We should be able to agree that a license to run the .NET Framework is
(currently) available at no additional charge when you purchase a license
for a suitable Microsoft Windows product. Not free -- no additional charge.

Is this distinction overly pedantic? I agree with Shmuel Metz and John
McKown: it is a very important distinction.

Note that the .NET Framework is *both* bundled with Windows products and
available for download. (Downloading is for older versions of Windows
and/or for version updates.)

Also, I was nodding in agreement with John McKown up until he wrote that
"most successful migration projects [from mainframes] deliver a positive
ROI." (Or is John being ironic in his use of the word "successful"?) Some
much smarter people than I who've looked at this question, repeatedly,
can't get the numbers to work in most cases. I've looked at their analyses,
and they're quite careful in properly allocating costs. A bit more often
you can make the ROI weakly positive if you stretch out the analysis period
to, say, a century. But it's pretty tough otherwise. And that's typically
without incorporating proper risk adjustments. It's quite common for
migration projects (of any sort) to have significant cost overruns.
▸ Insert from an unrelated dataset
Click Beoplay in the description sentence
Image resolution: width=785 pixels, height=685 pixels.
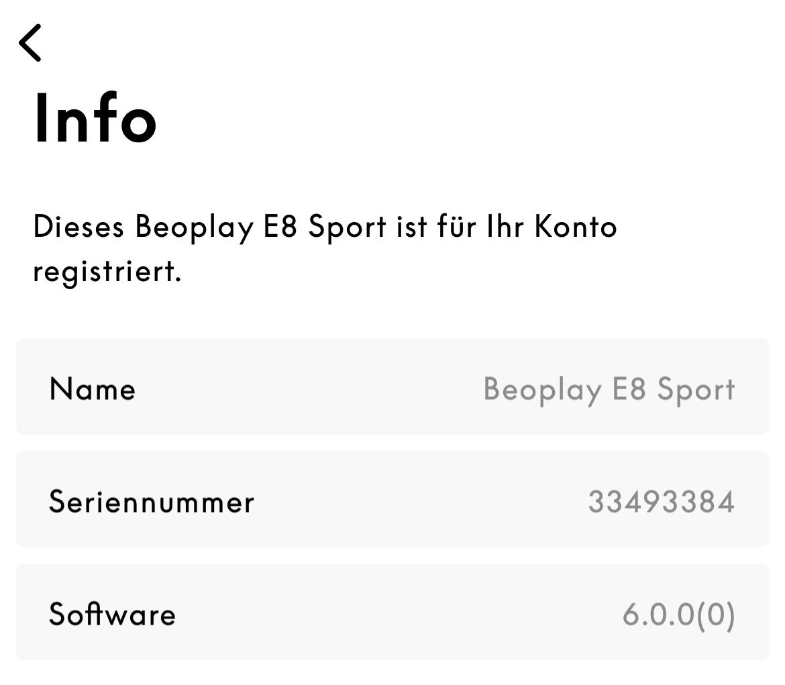click(193, 228)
It's fair to say that the vast bulk of mainframe shops are running them for
very good reasons, including financial reasons.

I'm beginning to wonder if good cost accounting and financial analysis are
lost arts in many "western" corporations, in the "production" and
"production-related" portions of their businesses. For many decades now the
best and the brightest financial wizards have been going into banking -- to
work on Wall Street and in The City. So they're applying their smarts to
very different optimization problems, such as squeezing a few more points
out of derivatives trades -- or inventing increasingly more exotic
derivatives. That's my hypothesis, although that's after watching an
internal (now public) Bain Capital video yesterday. :-)

In all seriousness, though, I wonder whether there are too many smart
people engaged in unproductive rent seeking.

--------------------------------------------------------------------------------------------------------
Timothy Sipples
Consulting Enterprise IT Architect (Based in Singapore)
E-Mail: [email protected]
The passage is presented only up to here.